Longest common subsequence (LCS) is exactly this: the longest common subsequence problem finds the longest sequence of characters that appears, in the same relative order but not necessarily contiguously, in both of two given strings, and its standard dynamic-programming solution builds up a table of the best answer for every pair of prefixes of the two strings. A hash collision is an unrelated hash-table concept about two keys sharing a bucket. This build-up-over-every-prefix-pair approach is exactly why the longest common subsequence can be found in time proportional to the product of the two strings' lengths, instead of checking every possible subsequence.
2 / 5
During a design review, the team computes the longest common subsequence between two versions of a document to generate a diff, specifically because building up a table over every pair of prefixes lets the algorithm reuse already-solved smaller sub-problems instead of checking every possible subsequence of either string. Which capability does this provide?
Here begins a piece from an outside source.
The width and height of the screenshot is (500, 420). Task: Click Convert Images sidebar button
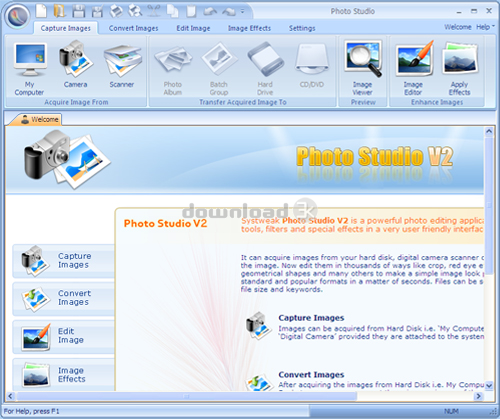click(x=63, y=298)
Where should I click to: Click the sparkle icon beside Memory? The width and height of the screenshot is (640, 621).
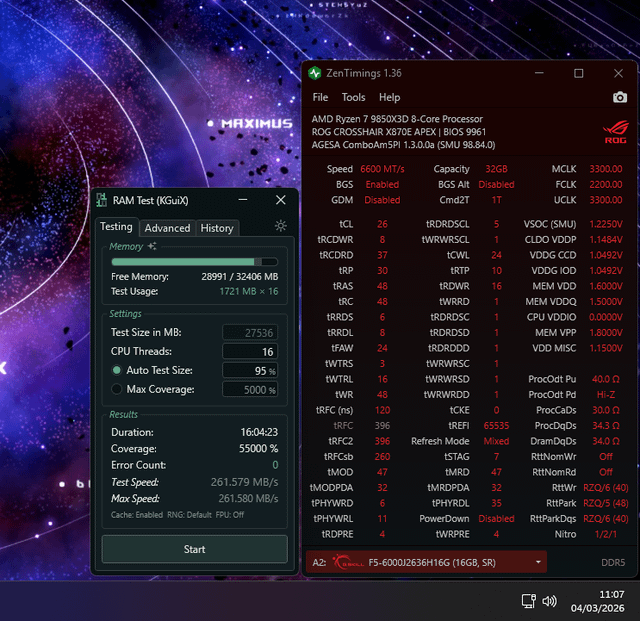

Longest common subsequence (LCS) here provides Efficient diff computation by reusing overlapping prefix-pair sub-problems, since the best answer for a given pair of prefixes only depends on best answers already computed for slightly shorter prefixes, so dynamic programming solves each distinct sub-problem once and reuses it, instead of checking every possible subsequence of either string. Checking every possible subsequence of either string costs exponential time as the strings get longer. This reuse-of-overlapping-prefix-sub-problems behavior is exactly why the longest common subsequence underlies practical, fast diff tools for text and version control.
3 / 5
In a code review, a dev notices a document-diffing feature checks every possible subsequence of both documents individually to find their longest shared subsequence, instead of building up a table of best answers over every pair of prefixes. What does this represent?
This is a missed longest-common-subsequence opportunity, since building up a table over every pair of prefixes, the way the longest common subsequence's dynamic-programming solution does, would reuse overlapping sub-problems instead of checking every possible subsequence. A cache eviction policy is an unrelated concept about discarded cache entries. This brute-force-enumeration pattern is exactly the kind of avoidable exponential cost a reviewer flags once the documents are long enough for it to matter.
4 / 5
An incident report shows a document-diffing feature's running time exploded on moderately long documents, because it checked every possible subsequence individually instead of building up a table of best answers over prefix pairs. What practice would prevent this?
Rewriting the diff logic using the longest common subsequence's dynamic-programming approach eliminates the exponential enumeration cost. Continuing to check every possible subsequence of two documents individually regardless of how long the documents being diffed are is exactly what caused the issue described in this incident. This dynamic-programming approach is the standard fix once brute-force subsequence enumeration is shown to be the actual bottleneck.
5 / 5
During a PR review, a teammate asks why the team reaches for the longest common subsequence instead of the edit-distance algorithm, given that edit distance also compares two strings with a similar dynamic-programming table. What is the reasoning?
The longest common subsequence finds the longest shared, in-order sequence of characters between two strings, which is exactly what a line-based diff tool needs to highlight unchanged content, while edit distance instead counts the minimum number of insertions, deletions, and substitutions needed to transform one string into the other, a related but different question better suited to a typo-tolerance score. This is exactly why the two dynamic-programming techniques, despite similar tables, serve different practical purposes.